Cette audace n’est plus à prouver, après s’être étalée à plusieurs reprises sur les podiums féminins des Fashion Weeks. Mais elle a pris une autre tournure dernièrement. Avec ”Untitled ( ) Individual”, sa collection Automne/Hiver 18-19, Ground Zero a en effet lancé l’Homme. Et assume désormais parfaitement sa mode gender neutral. “Nous attendions juste le bon timing”, justifie Philip, pointant de meilleures ressources et l’accroissement de sa visibilité en Chine pour opérer ce virage. Avec la collection Printemps/Été 19 qu’il nous dévoile aujourd’hui, Ground Zero montre qu’il poursuit sur cette lancée.

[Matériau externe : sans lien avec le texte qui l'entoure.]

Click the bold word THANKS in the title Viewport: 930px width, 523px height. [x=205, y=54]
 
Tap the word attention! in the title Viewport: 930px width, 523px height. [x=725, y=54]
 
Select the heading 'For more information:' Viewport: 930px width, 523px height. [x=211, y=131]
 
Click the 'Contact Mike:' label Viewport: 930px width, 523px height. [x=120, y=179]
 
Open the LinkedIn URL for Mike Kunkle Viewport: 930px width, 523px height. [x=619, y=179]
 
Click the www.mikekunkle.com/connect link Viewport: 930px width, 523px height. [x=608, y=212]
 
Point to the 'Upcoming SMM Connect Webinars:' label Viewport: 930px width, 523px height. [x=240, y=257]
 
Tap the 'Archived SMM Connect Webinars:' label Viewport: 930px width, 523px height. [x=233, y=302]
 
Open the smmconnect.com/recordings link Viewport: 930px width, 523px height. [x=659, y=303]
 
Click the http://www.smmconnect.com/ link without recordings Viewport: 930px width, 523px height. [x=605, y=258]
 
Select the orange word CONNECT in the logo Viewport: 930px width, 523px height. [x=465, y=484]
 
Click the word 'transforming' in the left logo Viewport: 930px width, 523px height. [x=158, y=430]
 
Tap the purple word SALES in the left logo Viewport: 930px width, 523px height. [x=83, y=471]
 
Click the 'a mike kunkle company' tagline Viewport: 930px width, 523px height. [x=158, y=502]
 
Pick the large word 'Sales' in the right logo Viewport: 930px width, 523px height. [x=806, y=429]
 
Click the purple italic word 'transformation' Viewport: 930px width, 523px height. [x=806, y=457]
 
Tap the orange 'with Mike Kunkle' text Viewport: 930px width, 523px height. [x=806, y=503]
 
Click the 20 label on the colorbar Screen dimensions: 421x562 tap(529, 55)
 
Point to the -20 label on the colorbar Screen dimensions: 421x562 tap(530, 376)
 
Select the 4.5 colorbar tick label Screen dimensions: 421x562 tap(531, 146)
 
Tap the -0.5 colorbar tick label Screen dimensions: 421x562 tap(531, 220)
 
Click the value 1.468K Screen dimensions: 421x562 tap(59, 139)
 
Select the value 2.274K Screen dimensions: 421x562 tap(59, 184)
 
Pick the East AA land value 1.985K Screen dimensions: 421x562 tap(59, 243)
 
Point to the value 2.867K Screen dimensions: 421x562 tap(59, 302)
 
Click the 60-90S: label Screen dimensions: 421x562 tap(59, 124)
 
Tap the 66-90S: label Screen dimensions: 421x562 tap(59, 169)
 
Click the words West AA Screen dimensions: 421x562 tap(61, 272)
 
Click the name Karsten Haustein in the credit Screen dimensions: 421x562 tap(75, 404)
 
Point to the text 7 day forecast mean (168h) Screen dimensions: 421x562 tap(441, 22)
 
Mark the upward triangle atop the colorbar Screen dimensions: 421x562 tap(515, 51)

Les deux designers ont puisé pour l’occasion dans les films de gangsters hongkongais et la dynamique du quartier rouge de la ville, où se croisent mafieux et fashionistas, touristes et locaux, pour créer un mélange bien particulier, qui flaire bon les 90’s. “Nous avons grandi au cours de cette période et ce fut également un grand moment pour Hong Kong. Il y avait beaucoup de cultures émergentes, le secteur du divertissement était très prospère, avec beaucoup de super stars que nous aimions, et qui nous ont fait tomber amoureux de la mode“, analyse Philip.
Les pièces normcore déstructurées, à l’image d’un costume ample ou d’un denim customisé, des imprimés pop culture/kitsch et des coupes oversize, autant de références à la période phare des créateurs, qui servent leur vision du streetwear. Parce que c’est bien de streetwear dont les frères Chu entendent parler ici, à travers ce qu’ils conçoivent de réinterprétations de la vie quotidienne. Philip l’assure, “le streetwear donne une expression propre à la jeunesse“. Avec Ground Zero, il entend lui offrir en supplément une bonne dose de caractère.